HalluMat: Hallucination Detection in Scientific LLMs
    B. P. Vangala, S. Mahmud, P. Neupane, J. Selvaraj, J. Cheng
    
      - Primary Innovation: Developed HalluMatData, a comprehensive benchmark dataset specifically designed for evaluating hallucination detection methods in domain-specific large language models applied to materials science research
 
      - Technical Framework: Implemented HalluMatDetector, a sophisticated multi-stage detection pipeline that combines intrinsic verification mechanisms, multi-source knowledge retrieval, contradiction graph analysis, and comprehensive metric-based assessment protocols
 
      - Quantitative Results: Demonstrated significant improvement with 30% reduction in hallucination rates compared to baseline LLM outputs, with particular effectiveness in high-entropy query scenarios across multiple materials science subdomains
 
      - Methodological Contribution: Introduced the Paraphrased Hallucination Consistency Score (PHCS), a novel metric for quantifying inconsistencies in LLM responses across semantically equivalent queries, providing deeper insights into model reliability patterns
 
      - Knowledge Integration: Combined knowledge graph-based contradiction detection with fine-grained factual verification techniques to establish a more reliable and interpretable framework for AI-assisted scientific discovery processes
 
      - Domain Impact: Addresses critical challenges in research integrity by providing tools to detect and mitigate factually incorrect or misleading information generation in scientific contexts
 
    
    
    
      Show Abstract
      Artificial Intelligence (AI), particularly Large Language Models (LLMs), is transforming scientific discovery, enabling rapid knowledge generation and hypothesis formulation.
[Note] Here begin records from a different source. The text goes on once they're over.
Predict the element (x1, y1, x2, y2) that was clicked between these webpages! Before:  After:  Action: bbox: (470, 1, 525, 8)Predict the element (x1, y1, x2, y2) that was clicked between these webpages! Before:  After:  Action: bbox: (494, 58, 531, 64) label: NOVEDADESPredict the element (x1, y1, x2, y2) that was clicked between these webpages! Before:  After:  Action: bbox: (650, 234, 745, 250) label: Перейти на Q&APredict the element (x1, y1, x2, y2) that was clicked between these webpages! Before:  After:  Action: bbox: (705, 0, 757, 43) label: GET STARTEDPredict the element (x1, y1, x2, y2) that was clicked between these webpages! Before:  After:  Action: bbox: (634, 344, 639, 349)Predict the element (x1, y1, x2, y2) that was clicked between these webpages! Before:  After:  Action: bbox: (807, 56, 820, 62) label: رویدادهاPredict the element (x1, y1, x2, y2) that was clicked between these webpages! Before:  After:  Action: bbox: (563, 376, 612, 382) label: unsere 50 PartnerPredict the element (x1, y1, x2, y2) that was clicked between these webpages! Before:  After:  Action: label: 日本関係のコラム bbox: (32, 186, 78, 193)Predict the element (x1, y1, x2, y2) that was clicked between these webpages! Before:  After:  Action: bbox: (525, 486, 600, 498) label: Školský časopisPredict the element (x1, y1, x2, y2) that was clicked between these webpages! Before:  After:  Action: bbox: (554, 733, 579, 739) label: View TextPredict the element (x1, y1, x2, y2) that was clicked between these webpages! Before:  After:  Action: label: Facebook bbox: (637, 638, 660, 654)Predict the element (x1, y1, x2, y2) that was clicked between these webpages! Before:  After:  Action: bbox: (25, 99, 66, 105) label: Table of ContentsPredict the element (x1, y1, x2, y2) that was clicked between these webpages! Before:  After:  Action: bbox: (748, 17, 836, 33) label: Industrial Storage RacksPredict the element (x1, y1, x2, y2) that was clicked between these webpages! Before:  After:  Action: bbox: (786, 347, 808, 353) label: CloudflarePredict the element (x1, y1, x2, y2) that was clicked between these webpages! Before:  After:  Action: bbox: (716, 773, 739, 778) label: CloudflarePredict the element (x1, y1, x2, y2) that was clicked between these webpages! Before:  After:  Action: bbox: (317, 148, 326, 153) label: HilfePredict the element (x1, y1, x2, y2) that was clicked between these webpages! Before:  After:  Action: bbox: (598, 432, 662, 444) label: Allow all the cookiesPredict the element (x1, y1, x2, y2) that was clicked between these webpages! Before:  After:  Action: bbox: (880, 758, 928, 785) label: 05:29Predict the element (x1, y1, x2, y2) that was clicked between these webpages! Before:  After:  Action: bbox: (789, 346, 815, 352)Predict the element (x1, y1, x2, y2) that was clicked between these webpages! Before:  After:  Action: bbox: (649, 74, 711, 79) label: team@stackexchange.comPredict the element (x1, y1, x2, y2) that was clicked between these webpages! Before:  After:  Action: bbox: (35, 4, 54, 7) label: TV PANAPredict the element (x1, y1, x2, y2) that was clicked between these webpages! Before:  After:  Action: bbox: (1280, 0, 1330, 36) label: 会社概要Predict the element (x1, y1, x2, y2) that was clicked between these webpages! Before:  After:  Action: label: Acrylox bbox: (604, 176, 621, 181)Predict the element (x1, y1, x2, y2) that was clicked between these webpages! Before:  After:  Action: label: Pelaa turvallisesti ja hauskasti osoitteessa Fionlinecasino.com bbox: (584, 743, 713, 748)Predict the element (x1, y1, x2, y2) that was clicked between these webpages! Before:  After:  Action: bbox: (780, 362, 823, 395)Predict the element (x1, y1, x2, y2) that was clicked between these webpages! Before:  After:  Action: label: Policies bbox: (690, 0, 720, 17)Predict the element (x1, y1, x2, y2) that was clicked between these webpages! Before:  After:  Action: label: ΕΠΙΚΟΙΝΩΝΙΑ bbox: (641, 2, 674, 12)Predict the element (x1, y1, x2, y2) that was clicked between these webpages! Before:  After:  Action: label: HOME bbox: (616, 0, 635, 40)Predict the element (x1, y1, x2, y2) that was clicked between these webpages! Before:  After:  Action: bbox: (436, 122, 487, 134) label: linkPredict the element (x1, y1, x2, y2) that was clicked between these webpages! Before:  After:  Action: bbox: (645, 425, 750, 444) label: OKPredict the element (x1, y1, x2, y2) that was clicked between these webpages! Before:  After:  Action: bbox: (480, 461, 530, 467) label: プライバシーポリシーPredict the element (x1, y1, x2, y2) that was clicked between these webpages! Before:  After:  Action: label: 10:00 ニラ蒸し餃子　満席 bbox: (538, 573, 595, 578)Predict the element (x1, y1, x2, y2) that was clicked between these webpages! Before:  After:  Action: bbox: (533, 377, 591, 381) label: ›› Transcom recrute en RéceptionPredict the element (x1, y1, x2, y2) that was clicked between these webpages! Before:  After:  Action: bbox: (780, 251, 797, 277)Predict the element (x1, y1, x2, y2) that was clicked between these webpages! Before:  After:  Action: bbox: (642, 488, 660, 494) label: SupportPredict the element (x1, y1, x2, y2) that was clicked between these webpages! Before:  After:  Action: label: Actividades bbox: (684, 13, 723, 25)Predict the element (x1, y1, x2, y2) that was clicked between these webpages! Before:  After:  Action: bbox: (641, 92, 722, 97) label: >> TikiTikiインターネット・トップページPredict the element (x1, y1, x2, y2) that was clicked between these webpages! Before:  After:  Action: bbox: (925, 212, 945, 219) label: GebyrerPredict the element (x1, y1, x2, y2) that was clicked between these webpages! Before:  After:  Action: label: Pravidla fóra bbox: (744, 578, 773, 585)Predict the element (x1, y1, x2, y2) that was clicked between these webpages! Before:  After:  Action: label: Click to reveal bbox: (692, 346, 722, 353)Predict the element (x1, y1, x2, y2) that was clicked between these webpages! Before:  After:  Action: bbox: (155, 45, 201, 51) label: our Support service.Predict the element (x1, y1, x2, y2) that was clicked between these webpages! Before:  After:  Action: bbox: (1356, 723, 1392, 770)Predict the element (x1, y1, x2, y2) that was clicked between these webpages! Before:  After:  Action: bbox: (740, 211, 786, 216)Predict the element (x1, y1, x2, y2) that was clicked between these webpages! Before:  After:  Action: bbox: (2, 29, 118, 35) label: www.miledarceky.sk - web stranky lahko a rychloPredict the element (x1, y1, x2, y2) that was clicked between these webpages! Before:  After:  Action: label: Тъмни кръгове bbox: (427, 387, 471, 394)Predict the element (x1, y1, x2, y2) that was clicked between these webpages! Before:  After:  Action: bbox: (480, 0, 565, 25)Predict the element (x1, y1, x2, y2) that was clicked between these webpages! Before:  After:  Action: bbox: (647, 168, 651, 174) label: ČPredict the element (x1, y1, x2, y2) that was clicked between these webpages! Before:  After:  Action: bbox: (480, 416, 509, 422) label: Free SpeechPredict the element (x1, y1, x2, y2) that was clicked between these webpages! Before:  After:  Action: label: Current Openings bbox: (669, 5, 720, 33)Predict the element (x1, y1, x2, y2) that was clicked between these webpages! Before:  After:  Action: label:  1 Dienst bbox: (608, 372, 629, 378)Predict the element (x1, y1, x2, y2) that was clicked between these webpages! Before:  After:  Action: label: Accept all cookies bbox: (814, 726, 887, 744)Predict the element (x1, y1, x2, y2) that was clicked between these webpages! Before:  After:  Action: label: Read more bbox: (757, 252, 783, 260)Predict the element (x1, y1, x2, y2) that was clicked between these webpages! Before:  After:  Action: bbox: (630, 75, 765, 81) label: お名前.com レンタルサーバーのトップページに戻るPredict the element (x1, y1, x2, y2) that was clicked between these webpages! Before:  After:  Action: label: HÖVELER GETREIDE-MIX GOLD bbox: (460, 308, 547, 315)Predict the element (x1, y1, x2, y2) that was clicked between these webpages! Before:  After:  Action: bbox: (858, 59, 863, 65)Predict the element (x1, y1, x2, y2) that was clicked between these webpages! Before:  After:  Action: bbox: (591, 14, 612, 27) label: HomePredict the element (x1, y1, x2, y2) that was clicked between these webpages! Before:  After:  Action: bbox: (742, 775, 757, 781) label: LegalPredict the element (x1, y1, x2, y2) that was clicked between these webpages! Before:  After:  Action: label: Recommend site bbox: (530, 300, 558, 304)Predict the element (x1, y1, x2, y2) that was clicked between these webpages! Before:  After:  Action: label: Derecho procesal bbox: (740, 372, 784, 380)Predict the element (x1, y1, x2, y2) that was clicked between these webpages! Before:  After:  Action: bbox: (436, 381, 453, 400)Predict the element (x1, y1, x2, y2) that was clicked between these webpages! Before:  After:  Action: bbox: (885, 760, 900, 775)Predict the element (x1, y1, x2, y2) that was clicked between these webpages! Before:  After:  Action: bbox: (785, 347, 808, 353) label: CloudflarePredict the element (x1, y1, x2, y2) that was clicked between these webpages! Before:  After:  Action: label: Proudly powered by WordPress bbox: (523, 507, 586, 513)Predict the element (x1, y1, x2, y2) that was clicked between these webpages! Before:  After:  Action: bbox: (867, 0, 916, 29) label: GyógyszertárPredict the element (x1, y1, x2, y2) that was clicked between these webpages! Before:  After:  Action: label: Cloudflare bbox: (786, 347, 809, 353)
However, a critical challenge is hallucination, where LLMs generate factually incorrect or misleading information, compromising research integrity. To address this, we introduce HalluMatData, a benchmark dataset for evaluating hallucination detection methods, factual consistency, and response robustness in AI-generated materials science content. Alongside, we propose HalluMatDetector, a multi-stage hallucination detection framework integrating intrinsic verification, multi-source retrieval, contradiction graph analysis, and metric-based assessment to detect and mitigate LLM hallucinations. Our findings reveal that hallucination levels vary significantly across materials science subdomains, with high-entropy queries exhibiting greater factual inconsistencies. By utilizing HalluMatDetector’s verification pipeline, we reduce hallucination rates by 30% compared to standard LLM outputs. Furthermore, we introduce the Paraphrased Hallucination Consistency Score (PHCS) to quantify inconsistencies in LLM responses across semantically equivalent queries, offering deeper insights into model reliability. Combining knowledge graph-based contradiction detection and fine-grained factual verification, our dataset and framework establish a more reliable, interpretable, and scientifically rigorous approach for AI-driven discoveries.